The races will begin at Largs, Inverkip and close to Greenock.

Largs, North Ayrshire, is a picture-perfect coastal town with a rich history, having been the site of the 1263 Battle of Largs between the Norse and Scots, and is now a haven for yacht enthusiasts.

Its vibrant town centre is just 32 miles west of Glasgow with ample transport provision, including a train station.

Opened in 1885, the terminus vastly grew the local economy, mostly centred on fishing and weaving, and led to wealthy merchants building grand mansions in the town.

Many of these impressive houses have since been developed into modern dwellings, including the 19th-century Halkshill House on Waterside Street and the B-listed Danefield House on Greenock Road.

The current average value of a property in Largs stands at £192,300, according to Zoopla.

Popular addresses include Brisbane Street, named after Sir Thomas Brisbane who was born in Largs and helped found the Australian city bearing his name.

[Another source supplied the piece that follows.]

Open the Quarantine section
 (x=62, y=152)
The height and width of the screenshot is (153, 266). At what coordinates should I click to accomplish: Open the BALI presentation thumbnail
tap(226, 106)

It features traditional red sandstone Edwardian villas with an average value of £168,695.

Gogo Street boasts impressive yellow sandstone villas with riverside views, most of which have been split into apartments, while the last dozen houses on Greenock Road – known locally as the 12 Apostles – are highly desirable due to their uninterrupted views across the Firth of Clyde towards Great Cumbrae island.

Less than 20 minutes north, on the edge of Ardgowan Estate, lies Inverkip, which dates back to the 1100s when monks from Paisley Abbey built Inverkip Church.

The village’s history features smuggling, farming and witches, but its sandy beach is now a predominant draw for those seeking to relax.

Kip Marina, established in 1971, was the first of its kind in Scotland and is surrounded by the village.At Harbourside, a waterside neighbourhood of modern townhouses, detached homes and shops, average property prices are £246,600, according to Rightmove.

Inverkip is ideally placed for hillwalking and watersports, with residential estates comprising detached and semi-detached houses formed around its centre, including Findhorn Road and Swallow Brae.

The nearest secondary school is Inverclyde Academy, less than four miles away, while St Columba’s High School is the Catholic option five miles north.

Greenock is the most northerly – and largest – destination on the regatta route, with a population of more than 14,000.

Once a fishing town, the creation of its pier helped Greenock, the birthplace of renowned engineer James Watt, become the shipbuilding capital of the world for a century.

Shipbuilders and investors built large villas in the town’s desirable West End and along its Esplanade, where properties benefiting from views of the Rosneath Peninsula sold for an average of £475,000 in the last 12 months.

Located 25 miles from Glasgow, Greenock is suitably positioned for commuters and it has a train station as well as regular buses.

Secondary schools in Greenock are Inverclyde Academy, Clydeview Academy, Notre Dame High School and St Columba’s High School in Gourock.